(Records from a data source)
● ● ●

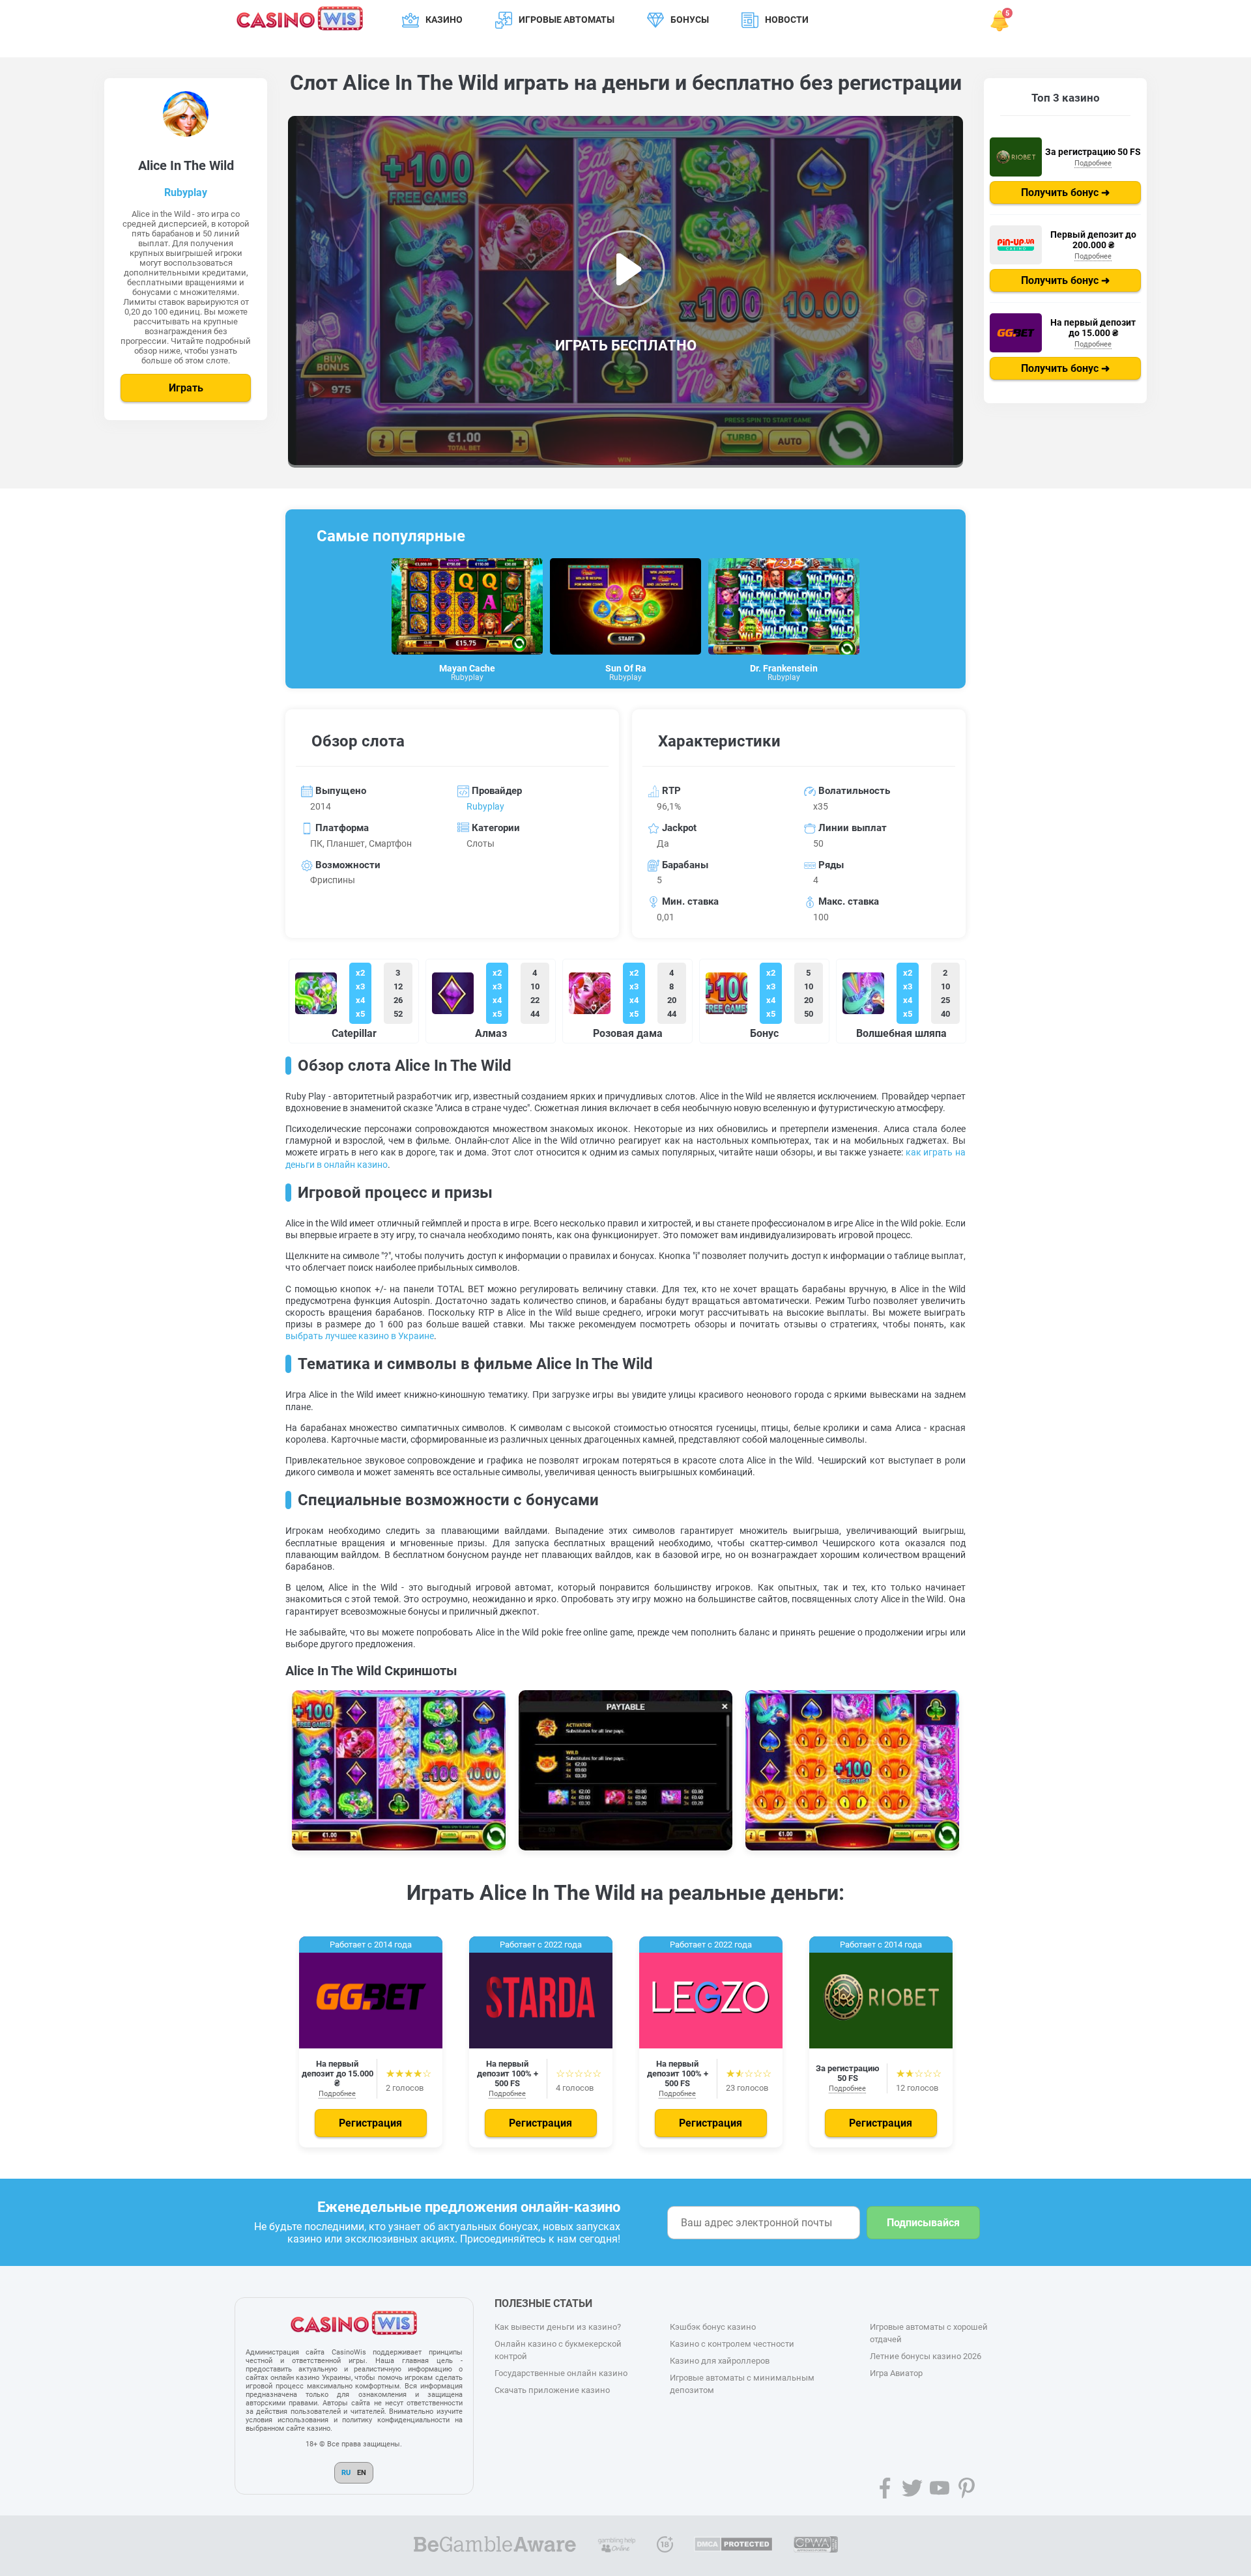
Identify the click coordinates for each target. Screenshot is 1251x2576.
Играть (186, 388)
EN (361, 2473)
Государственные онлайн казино (561, 2373)
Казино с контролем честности (732, 2344)
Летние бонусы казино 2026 (925, 2356)
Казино (444, 19)
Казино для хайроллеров (719, 2361)
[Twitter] (912, 2488)
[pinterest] (967, 2488)
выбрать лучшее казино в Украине (359, 1336)
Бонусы (689, 19)
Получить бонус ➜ (1065, 192)
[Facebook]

● ● ●

- _Exercise_
With the line containing "Государственные онлайн казино (561, 2373)" as the first and the last line above as the final one, copy those lines exactly and no others.

- _Task solution_
Государственные онлайн казино (561, 2373)
Казино с контролем честности (732, 2344)
Летние бонусы казино 2026 (925, 2356)
Казино (444, 19)
Казино для хайроллеров (719, 2361)
[Twitter] (912, 2488)
[pinterest] (967, 2488)
выбрать лучшее казино в Украине (359, 1336)
Бонусы (689, 19)
Получить бонус ➜ (1065, 192)
[Facebook]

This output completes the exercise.